> [STATED EXERCISE]
Locate every line in the records below that contains the string "orange", and copy each such line.

> [DATASET ENTRIES]
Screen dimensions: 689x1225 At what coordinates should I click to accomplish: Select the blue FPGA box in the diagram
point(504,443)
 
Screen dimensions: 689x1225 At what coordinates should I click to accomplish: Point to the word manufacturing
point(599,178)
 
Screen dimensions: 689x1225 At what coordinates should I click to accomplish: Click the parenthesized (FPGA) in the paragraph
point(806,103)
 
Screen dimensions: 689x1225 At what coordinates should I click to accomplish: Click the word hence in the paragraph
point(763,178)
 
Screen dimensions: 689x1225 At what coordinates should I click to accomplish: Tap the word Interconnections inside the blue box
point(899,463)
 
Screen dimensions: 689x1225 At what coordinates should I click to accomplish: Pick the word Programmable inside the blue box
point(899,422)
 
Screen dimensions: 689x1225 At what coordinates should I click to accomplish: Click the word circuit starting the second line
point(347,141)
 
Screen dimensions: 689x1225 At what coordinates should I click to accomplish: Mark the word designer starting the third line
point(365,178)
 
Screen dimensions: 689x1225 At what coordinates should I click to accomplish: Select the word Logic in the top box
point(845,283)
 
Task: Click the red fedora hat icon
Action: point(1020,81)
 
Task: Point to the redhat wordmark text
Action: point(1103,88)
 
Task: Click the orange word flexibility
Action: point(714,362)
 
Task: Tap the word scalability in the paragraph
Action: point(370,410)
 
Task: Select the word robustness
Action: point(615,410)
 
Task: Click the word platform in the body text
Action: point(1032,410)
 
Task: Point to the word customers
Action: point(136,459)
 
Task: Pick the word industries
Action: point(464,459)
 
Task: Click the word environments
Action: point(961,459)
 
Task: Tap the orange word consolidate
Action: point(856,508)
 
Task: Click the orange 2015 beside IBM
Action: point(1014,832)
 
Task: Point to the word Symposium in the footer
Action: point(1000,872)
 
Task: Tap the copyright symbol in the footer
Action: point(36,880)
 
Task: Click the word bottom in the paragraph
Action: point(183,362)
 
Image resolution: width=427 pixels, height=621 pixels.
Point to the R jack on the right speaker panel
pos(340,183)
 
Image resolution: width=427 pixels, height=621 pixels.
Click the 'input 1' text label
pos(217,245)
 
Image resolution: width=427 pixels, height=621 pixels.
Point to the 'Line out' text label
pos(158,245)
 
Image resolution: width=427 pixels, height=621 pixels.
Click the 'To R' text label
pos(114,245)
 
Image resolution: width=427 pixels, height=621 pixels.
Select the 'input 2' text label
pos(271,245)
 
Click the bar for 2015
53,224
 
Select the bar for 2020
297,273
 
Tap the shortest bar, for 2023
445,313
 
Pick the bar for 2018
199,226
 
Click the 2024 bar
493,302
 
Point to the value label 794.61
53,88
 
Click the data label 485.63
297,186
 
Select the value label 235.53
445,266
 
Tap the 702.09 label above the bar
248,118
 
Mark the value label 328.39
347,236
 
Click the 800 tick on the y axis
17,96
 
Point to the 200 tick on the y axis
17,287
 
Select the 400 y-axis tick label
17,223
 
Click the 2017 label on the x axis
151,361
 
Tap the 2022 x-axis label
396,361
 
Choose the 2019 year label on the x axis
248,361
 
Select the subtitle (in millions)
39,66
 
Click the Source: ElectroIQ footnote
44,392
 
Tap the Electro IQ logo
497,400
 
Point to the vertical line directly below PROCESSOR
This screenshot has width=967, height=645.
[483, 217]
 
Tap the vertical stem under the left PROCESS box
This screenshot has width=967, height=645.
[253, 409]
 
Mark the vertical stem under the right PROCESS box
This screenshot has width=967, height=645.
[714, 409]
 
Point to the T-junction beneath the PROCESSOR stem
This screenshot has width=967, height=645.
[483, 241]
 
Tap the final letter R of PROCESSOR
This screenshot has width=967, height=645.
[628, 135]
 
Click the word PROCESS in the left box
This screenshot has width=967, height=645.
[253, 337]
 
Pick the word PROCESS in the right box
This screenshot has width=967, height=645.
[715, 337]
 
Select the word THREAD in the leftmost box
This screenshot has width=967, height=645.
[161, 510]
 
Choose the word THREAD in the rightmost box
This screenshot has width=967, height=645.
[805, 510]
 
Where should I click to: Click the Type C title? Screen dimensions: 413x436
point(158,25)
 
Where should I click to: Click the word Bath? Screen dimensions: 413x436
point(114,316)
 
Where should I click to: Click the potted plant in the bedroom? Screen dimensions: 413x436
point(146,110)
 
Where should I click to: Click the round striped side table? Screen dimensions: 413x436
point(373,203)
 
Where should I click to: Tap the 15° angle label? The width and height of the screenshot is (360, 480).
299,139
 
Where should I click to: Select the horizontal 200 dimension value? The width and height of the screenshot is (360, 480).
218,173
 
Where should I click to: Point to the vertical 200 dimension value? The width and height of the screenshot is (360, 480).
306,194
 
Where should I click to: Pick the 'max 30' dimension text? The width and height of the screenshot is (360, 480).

> [COMPLETE OUTPUT]
Task: Click the orange word flexibility
Task: Tap the orange word consolidate
Task: Click the orange 2015 beside IBM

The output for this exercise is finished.